RAW DATA Block Start

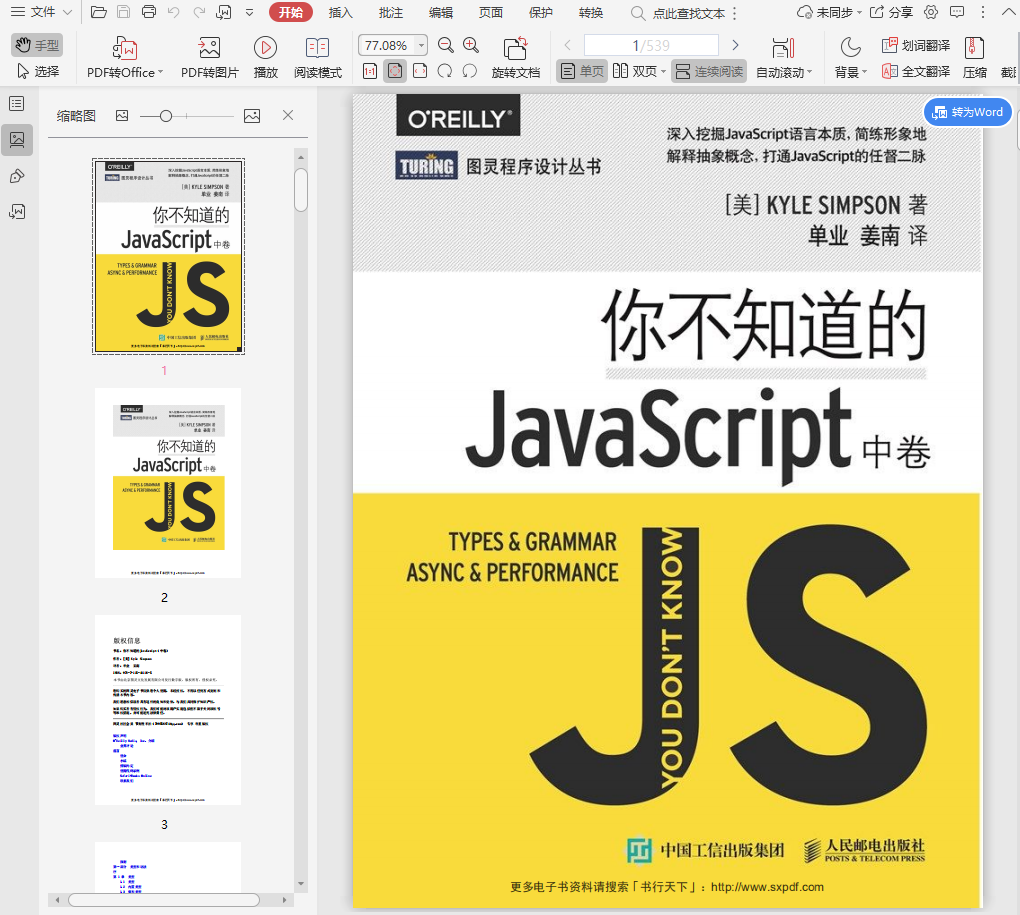The width and height of the screenshot is (1020, 915).
Task: Open the 压缩 PDF compress tool
Action: [x=973, y=55]
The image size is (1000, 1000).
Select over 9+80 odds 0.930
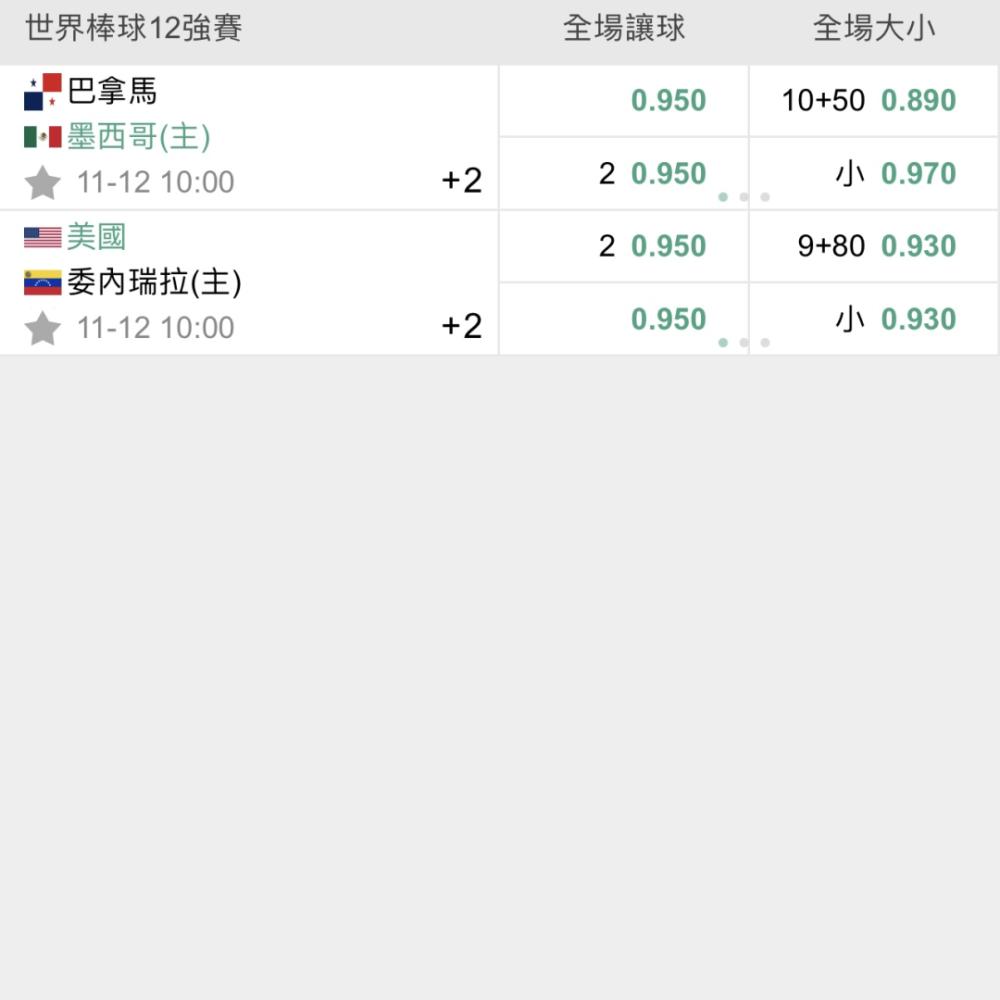click(873, 246)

RAW DATA Block End

### WORK ITEM
The lines to be extracted begin at the line containing "The image size is (1000, 1000)." and continue through the final line of the material above, both ends included. Reproduce them exactly, without the pictures.

### RESPONSE BOX
The image size is (1000, 1000).
Select over 9+80 odds 0.930
click(873, 246)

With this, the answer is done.